To that end, as Chair of the U.S. Commission on International Religious Freedom (USCIRF), I join the Tom Lantos Human Rights Commission of the U.S. House of Representatives and Amnesty International, USA in support of our joint Defending Freedoms Project. Through this project, members of Congress will select prisoners across the globe to support, highlight their causes, stand in solidarity with them, and let them and the world community know that they are not alone. In addition, by training a spotlight on the laws and policies that have led to their incarceration, members of Congress will be working both for their release and to hold offending governments accountable.
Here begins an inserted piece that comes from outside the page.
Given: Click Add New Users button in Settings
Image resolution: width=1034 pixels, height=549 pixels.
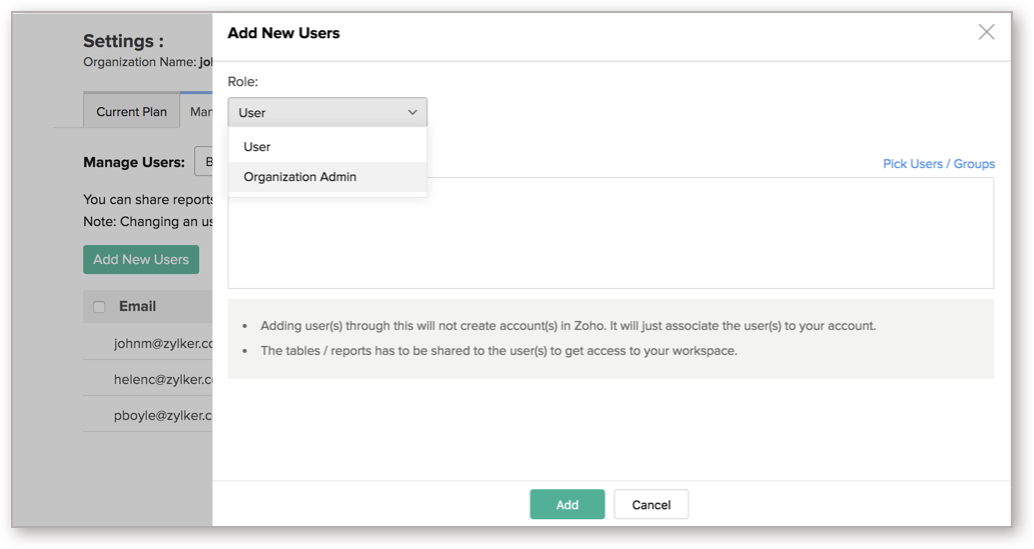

This new initiative will rely not on laws or customs that are specific to any one country, including our own, but on universal human rights benchmarks to which nearly every nation has assented. It will use the same internationally approved standards, freely agreed upon by most of the same countries which violate them in practice, to hold those states responsible for abusing the innocent.
Representatives Jim McGovern (D-Mass.) and Frank Wolf (R-Va), who have taken the lead in this project, are longtime champions of human rights worldwide. My late father, Tom Lantos, was proud to call them colleagues and friends, and worked closely with them on Capitol Hill for many years.
Sadly, as we survey the global landscape, it is clear that there are walls of tyranny in far too many places, and compared to these barriers, our words and deeds might appear humble indeed. But as the late congressman Jack Kemp once said, “there is a kind of victory in good work, no matter how humble.” And in the words of the late Senator Robert F. Kennedy, “each time…[we]…strike out against injustice, [we] send forth a tiny ripple of hope, and crossing each other….those ripples build a current which can sweep down the mightiest walls of oppression and resistance.”
Let these memorable words stir our hearts, deepen our commitment, and strengthen our resolve as we open a new chapter in the cause of human rights and universal dignity.
Katrina Lantos Swett is the Chair of the U.S. Commission on International Religious Freedom (USCIRF). This article is adapted from her December 6, 2012 speech on Capitol Hill at the announcement of the Defending Freedoms Project.